Although credit card issuers have seen a decline in accounts on file and outstanding balances over the past few years, that trend seems to be turning around in 2014. According to the Mercator Advisory Group’s latest research, this year has been a strong year for credit card issuers. Regular unsecured credit cards, student credit cards, charge cards, and secured cards are all performing well.

Michael Misasi, a senior analyst at Mercator, said that credit card issuers have every reason to have a bright outlook as they head into 2015. “Not only have industry performance metrics shown signs of acceleration, but a few concerning strategic issues have also abated in 2014.”

The Mercator research contains good news for issuers such as American Express, Bank of America, Capital One, Citibank, Discover, Fifth Third, JPMorgan Chase, MasterCard, PNC, US Bank, Visa, and Wells Fargo.

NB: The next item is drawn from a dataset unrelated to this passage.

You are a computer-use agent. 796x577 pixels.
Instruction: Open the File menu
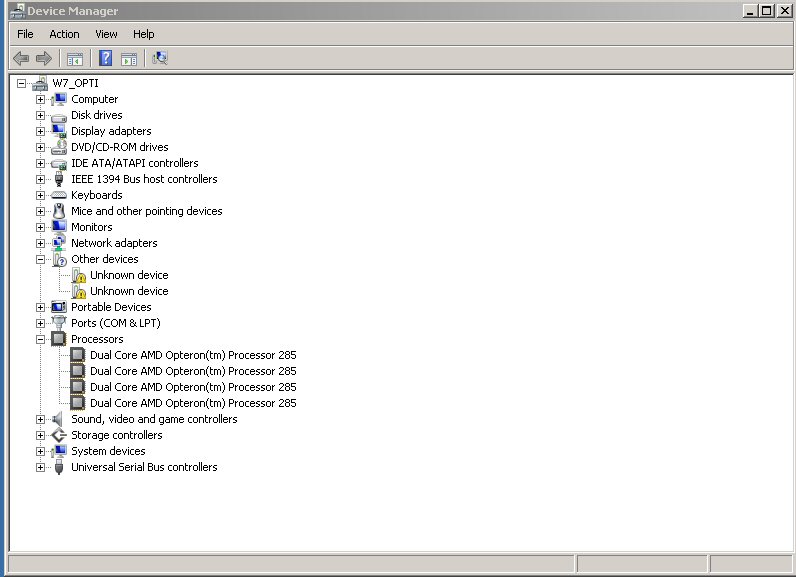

Popular credit cards types across the nation

With the economy looking up and both availability and use of credit looking strong, all types of credit cards are enjoying the benefits. Some of the most popular types of credit cards include:

  • Student credit cards: These are good for young people who haven’t accrued much credit history yet and may not be eligible for other kinds of cards. People who are new to the country, new to credit cards, or rebuilding their credit can also benefit from student credit cards. These cards usually have lower limits, but often come with no annual fee and reasonable interest rates.
  • Rewards credit cards: Cards that offer cash back, reward points, frequent flyer miles, and hotel rewards are perennial favorites. The best cards are reserved for folks with good credit, but even people with average credit can find cards that give 1% cash back or even 5% cash back in rotating categories.
  • Charge cards: Unlike regular credit cards, charge cards must be paid in full each statement period. Cardholders cannot carry debt over from one billing period to the next, and consequently, they will not accrue interest on their purchases.
  • Secured cards: Secured credit cards are designed for people who are rebuilding their credit scores. People put down a lump sum as collateral and are given a credit limit equal to that amount. This way, credit issuers are protected in case of consumer default. These types of cards are typically a stepping-stone to better credit, until credit has improved to the extent that users can be approved for more traditional unsecured credit cards.

The Mercator report can be accessed through their website and gives a full recap and forecast of the 2014 credit card scene.